→ Stored data entries
□ □ □ □ □

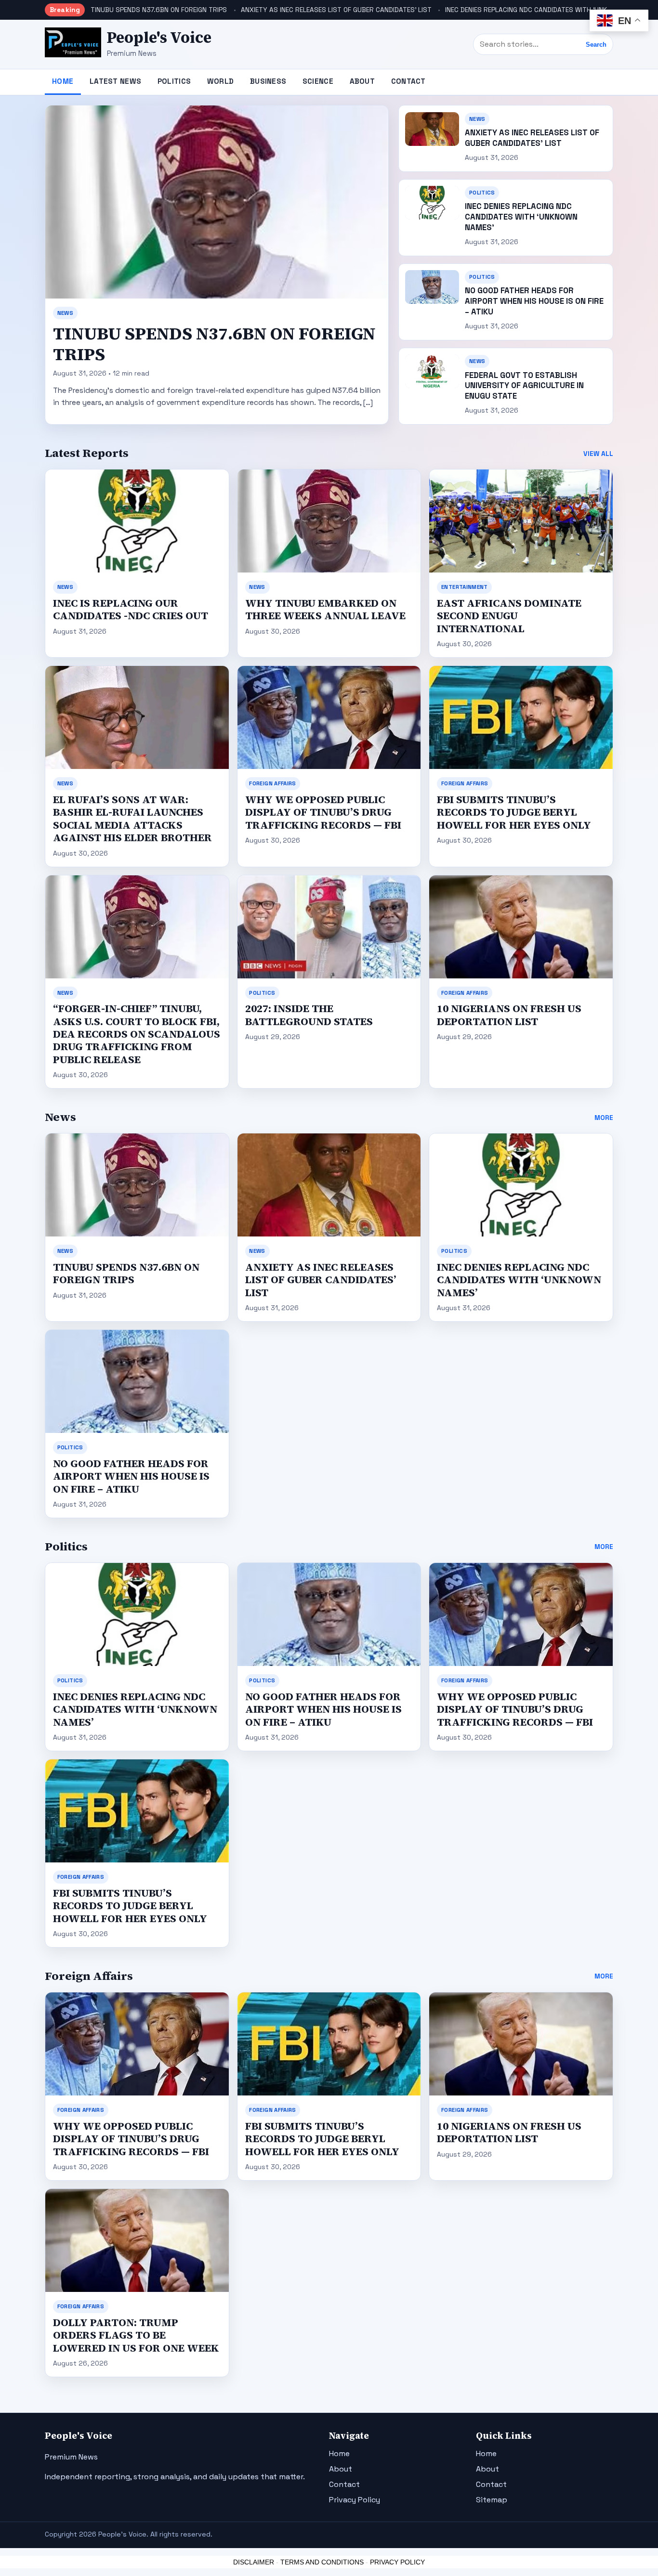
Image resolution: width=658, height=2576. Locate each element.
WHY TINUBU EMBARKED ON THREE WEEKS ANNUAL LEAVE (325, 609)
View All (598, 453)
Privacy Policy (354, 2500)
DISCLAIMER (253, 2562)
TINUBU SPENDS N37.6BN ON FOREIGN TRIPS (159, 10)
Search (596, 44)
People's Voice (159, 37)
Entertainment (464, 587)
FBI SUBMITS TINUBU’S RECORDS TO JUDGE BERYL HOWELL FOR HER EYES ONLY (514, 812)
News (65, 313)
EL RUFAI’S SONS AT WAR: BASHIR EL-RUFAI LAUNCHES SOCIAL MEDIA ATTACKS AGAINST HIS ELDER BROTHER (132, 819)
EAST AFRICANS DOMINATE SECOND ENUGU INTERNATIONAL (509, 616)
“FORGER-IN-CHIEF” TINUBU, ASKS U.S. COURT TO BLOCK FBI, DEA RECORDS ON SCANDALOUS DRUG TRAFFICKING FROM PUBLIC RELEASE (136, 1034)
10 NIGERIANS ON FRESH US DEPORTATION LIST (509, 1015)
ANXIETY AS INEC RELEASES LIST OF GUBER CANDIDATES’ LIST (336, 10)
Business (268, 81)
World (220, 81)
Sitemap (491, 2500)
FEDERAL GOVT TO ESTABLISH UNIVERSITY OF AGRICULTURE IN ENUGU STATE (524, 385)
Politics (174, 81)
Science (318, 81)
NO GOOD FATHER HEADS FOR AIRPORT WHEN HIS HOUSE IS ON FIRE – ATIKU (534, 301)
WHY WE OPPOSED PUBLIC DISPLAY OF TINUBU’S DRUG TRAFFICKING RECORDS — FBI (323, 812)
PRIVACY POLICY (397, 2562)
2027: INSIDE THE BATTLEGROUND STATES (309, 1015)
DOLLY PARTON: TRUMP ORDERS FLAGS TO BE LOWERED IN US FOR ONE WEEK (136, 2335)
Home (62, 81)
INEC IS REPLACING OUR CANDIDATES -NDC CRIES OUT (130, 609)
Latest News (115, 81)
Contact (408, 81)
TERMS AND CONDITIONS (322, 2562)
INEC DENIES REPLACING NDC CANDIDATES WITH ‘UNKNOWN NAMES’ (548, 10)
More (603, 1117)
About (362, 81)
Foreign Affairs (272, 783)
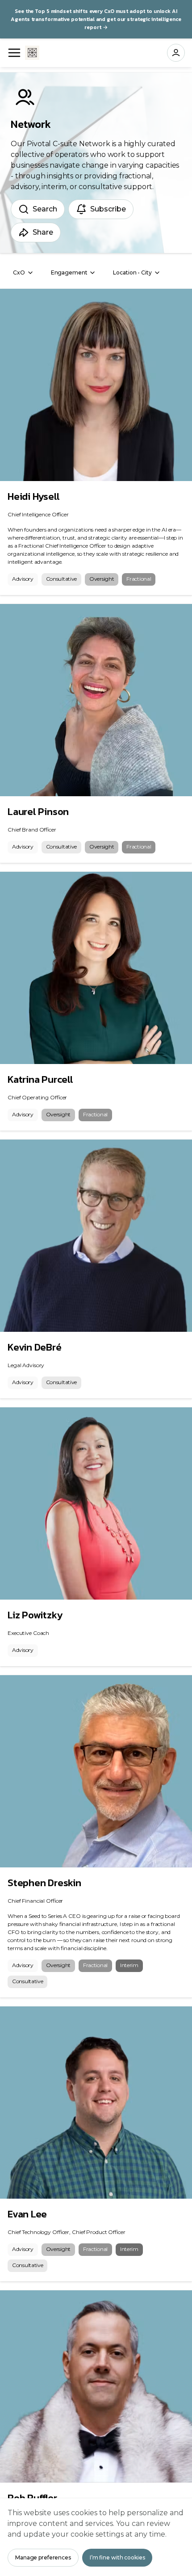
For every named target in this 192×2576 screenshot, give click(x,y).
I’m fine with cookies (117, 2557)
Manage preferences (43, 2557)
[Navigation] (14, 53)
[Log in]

□ □ □ □ □

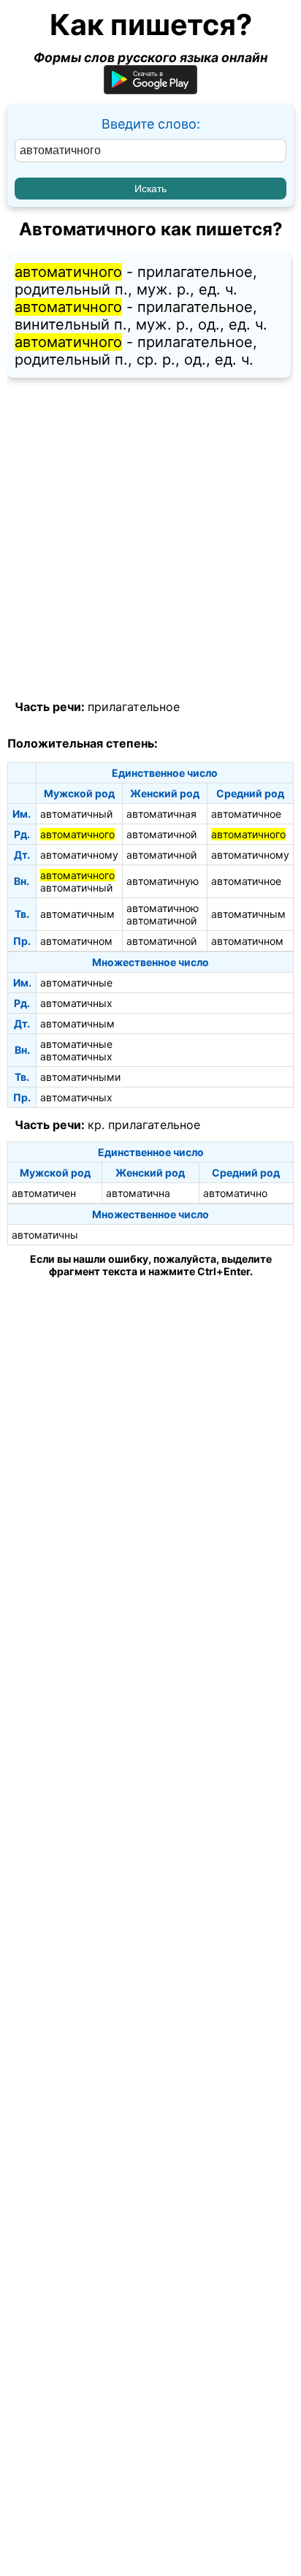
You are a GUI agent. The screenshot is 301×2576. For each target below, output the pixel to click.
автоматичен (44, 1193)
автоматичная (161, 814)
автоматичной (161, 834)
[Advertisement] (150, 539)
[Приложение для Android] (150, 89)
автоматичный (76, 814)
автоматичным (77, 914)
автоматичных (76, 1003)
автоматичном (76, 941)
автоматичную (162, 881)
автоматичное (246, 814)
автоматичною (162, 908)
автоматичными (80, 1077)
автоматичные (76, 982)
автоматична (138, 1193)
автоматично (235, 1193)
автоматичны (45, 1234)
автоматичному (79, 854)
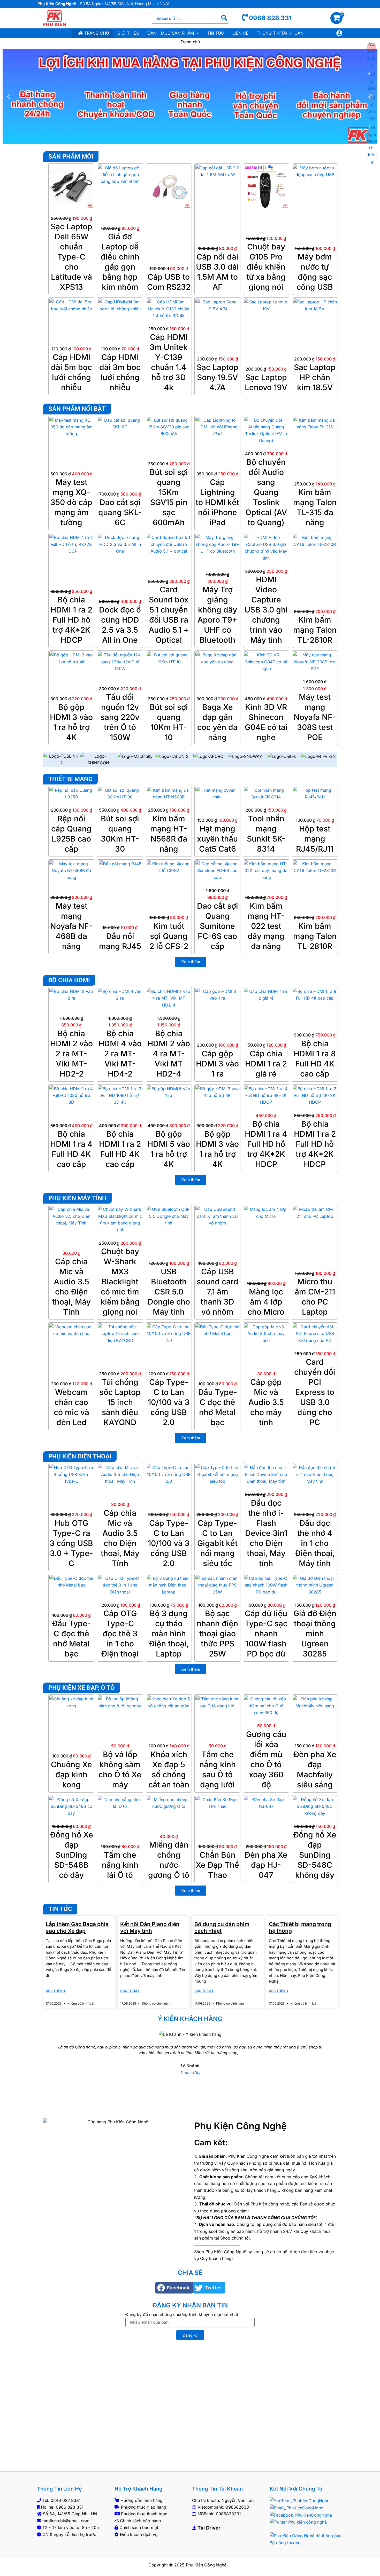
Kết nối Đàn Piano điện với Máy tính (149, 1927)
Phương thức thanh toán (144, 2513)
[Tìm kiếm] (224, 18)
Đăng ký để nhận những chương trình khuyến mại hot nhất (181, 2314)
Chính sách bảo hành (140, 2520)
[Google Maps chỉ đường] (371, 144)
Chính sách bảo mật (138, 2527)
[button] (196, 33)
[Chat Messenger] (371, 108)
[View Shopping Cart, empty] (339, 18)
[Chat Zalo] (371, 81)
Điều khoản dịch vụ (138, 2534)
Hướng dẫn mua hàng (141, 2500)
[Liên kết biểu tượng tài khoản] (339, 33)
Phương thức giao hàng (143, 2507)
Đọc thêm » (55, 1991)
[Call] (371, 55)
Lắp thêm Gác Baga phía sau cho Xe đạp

□ □ □ □ □

→ What is needed
Each line above starting at the one holding "автоматичному (79, 854)" and ending at the one holding "[Chat Zalo] (371, 81)" should be set down exactly as it stands, both ends included, with no pictures.

→ The answer
автоматичному (79, 854)
Kết nối Đàn Piano điện với Máy tính (149, 1927)
Phương thức thanh toán (144, 2513)
[Tìm kiếm] (224, 18)
Đăng ký để nhận những chương trình khuyến mại hot nhất (181, 2314)
Chính sách bảo hành (140, 2520)
[Google Maps chỉ đường] (371, 144)
Chính sách bảo mật (138, 2527)
[button] (196, 33)
[Chat Messenger] (371, 108)
[View Shopping Cart, empty] (339, 18)
[Chat Zalo] (371, 81)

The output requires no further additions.